4. Gordon at Phoenix, 2011
It was the longest losing skid of his illustrious career, and it brought with it the whispers of whether the sport had passed Jeff Gordon by. On a spring night at Phoenix in 2011, the four-time champion provided the answer -- not by a long shot. Without a victory since Texas in early 2009 and mired in a 66-race drought, Gordon passed Kyle Busch with eight laps remaining to set off a furious celebration in the No. 24 camp. It was vintage performance by Gordon, who led the most laps, overcame a brush with the wall, and withstood late restarts to win and silence those critics all at the same time.

3. Earnhardt Jr. at Michigan, 2012
Wait, haven't we seen this movie before? Yes, it may have been the same driver at the same track, but the circumstances were markedly different -- the losing skid was much longer, and the way Earnhardt Jr. snapped it was much more impressive. Saddled with a 143-race drought that stretched back to his last victory at Michigan almost exactly four years earlier, Earnhardt unleashed a dominant performance that offered hints of the title contender to come. Earnhardt led 95 laps, including the final 30, and was almost untouchable as he powered to a victory of more than 5 seconds in the Irish Hills. If there was a single day which heralded the arrival of the Earnhardt we see now, this was it.

2. Waltrip at Daytona, 2001
A winless streak of 462 races that encompassed the whole of Michael Waltrip's career at NASCAR's top level. The faith of a team owner who believed in him. The power of the best restrictor-plate cars of the era. They all combined to make for a near-perfect day for the younger Waltrip in early 2001, when he led the final 17 laps of the Daytona 500 and snapped his mammoth skid on the biggest stage imaginable. And yet in the midst of wild celebration, there was that No. 3 car, sitting wrecked inside Turn 4. Triumph would soon give way to tragedy, but Dale Earnhardt's faith in Waltrip would continue to be rewarded in the form of three more race wins over the next two years.

1. Earnhardt at Daytona, 1998
"I'm not supposed to win the damn thing, I don't reckon," Dale Earnhardt said, after one of the many times he had been denied a victory in the Great American Race. He had won everything at Daytona except the 500, but as he approached Speedweeks in 1998, he hadn't been winning much at all. It wasn't just a 20-year quest to win his sport's biggest event -- it was the 59 straight winless weeks that had preceded him. He hadn't won since Atlanta in the fourth week of 1996, and in the garage as well as the grandstand, many wondered if the Intimidator was done.

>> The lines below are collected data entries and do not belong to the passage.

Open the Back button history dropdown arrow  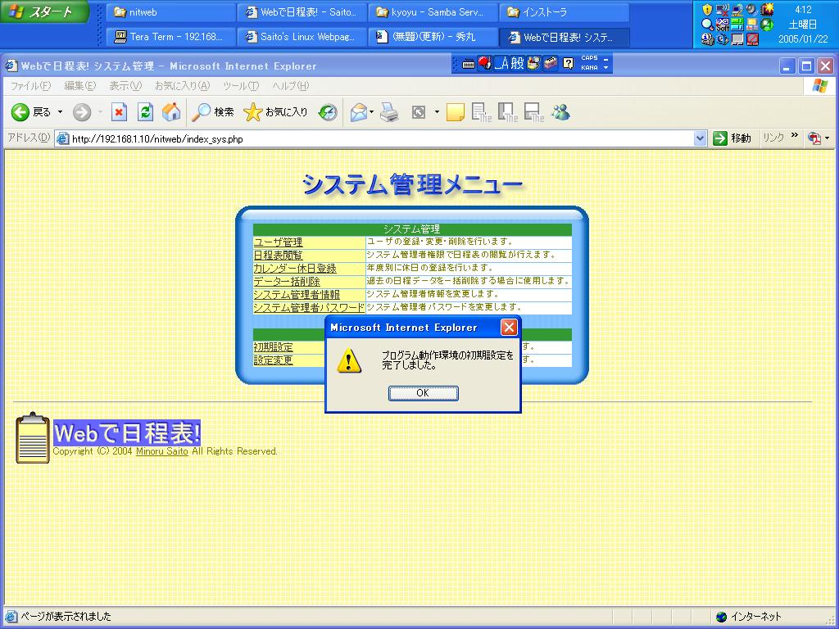pyautogui.click(x=60, y=112)
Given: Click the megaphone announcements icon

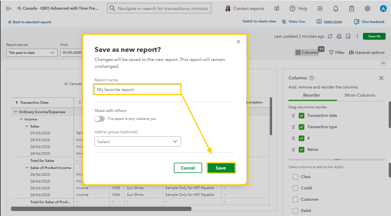Looking at the screenshot, I should (x=277, y=9).
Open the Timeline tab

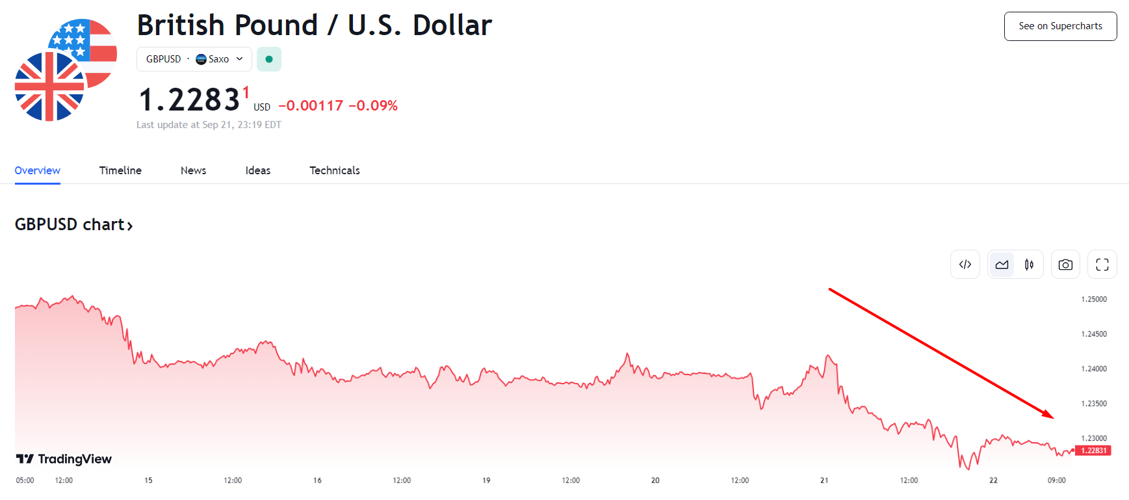click(120, 170)

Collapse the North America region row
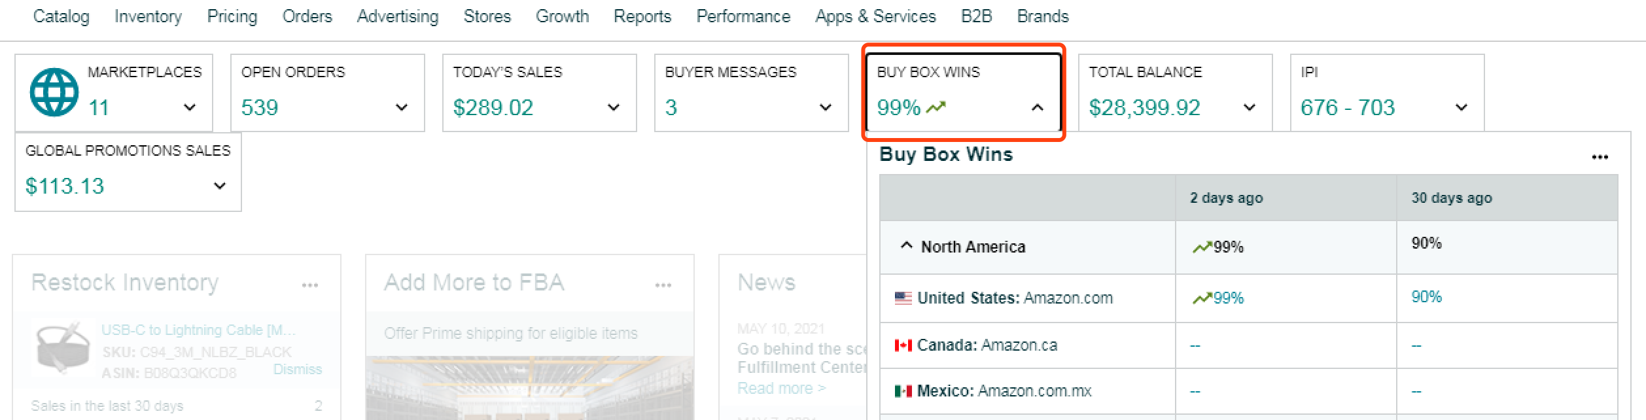pos(906,246)
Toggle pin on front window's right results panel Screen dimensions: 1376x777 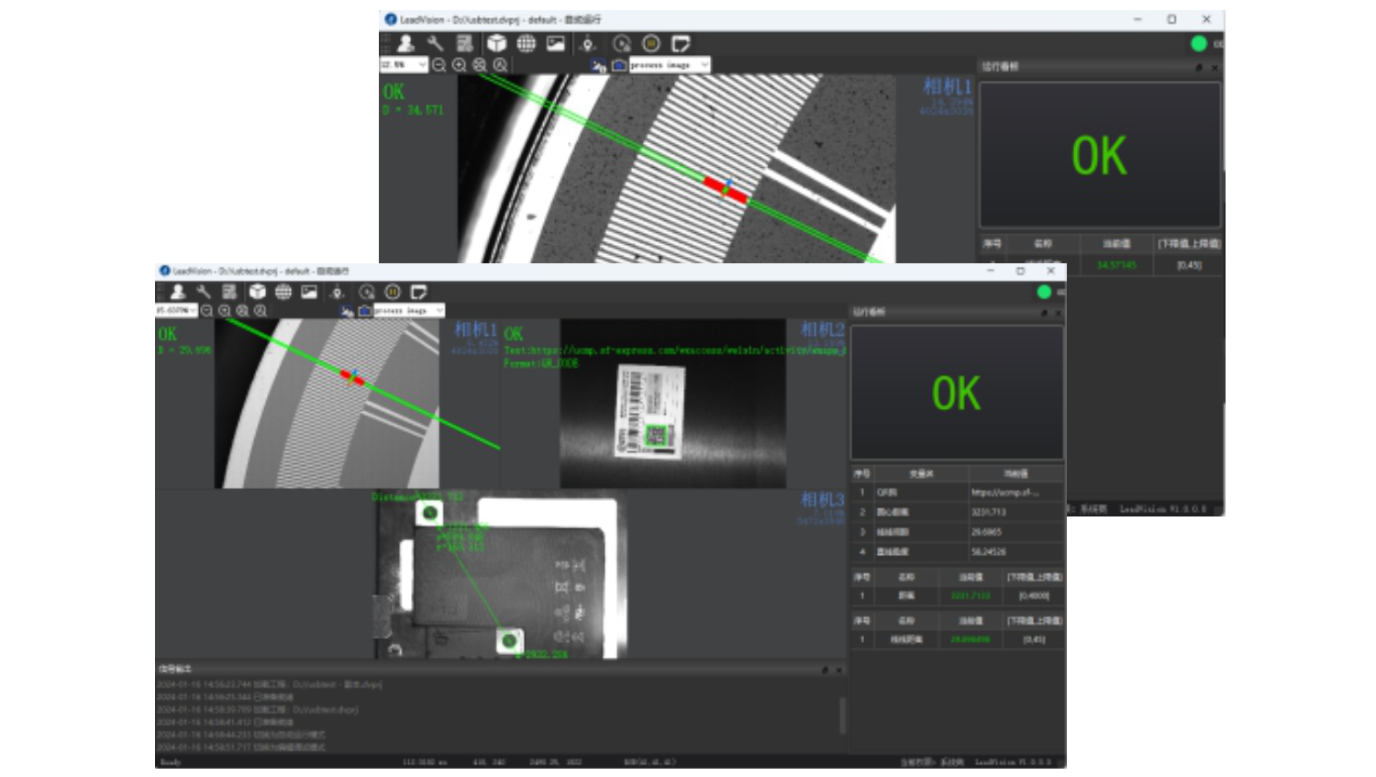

Oh, were they in for a surprise. Earnhardt had another dominant car at Daytona and this time it lasted until the finish, pacing the final 61 laps and a slow stroll down pit road, where the driver received congratulations from every crew member on every team. The 20-year quest, done. The 59-race skid, over. Questions about whether the man could still compete -- finished. He went out and won three times the next year, chased an eighth title the year after that, saw the air at Talladega. Even on the day he left us, there were no doubts about his ability behind the wheel. That one day in Daytona dismissed them all.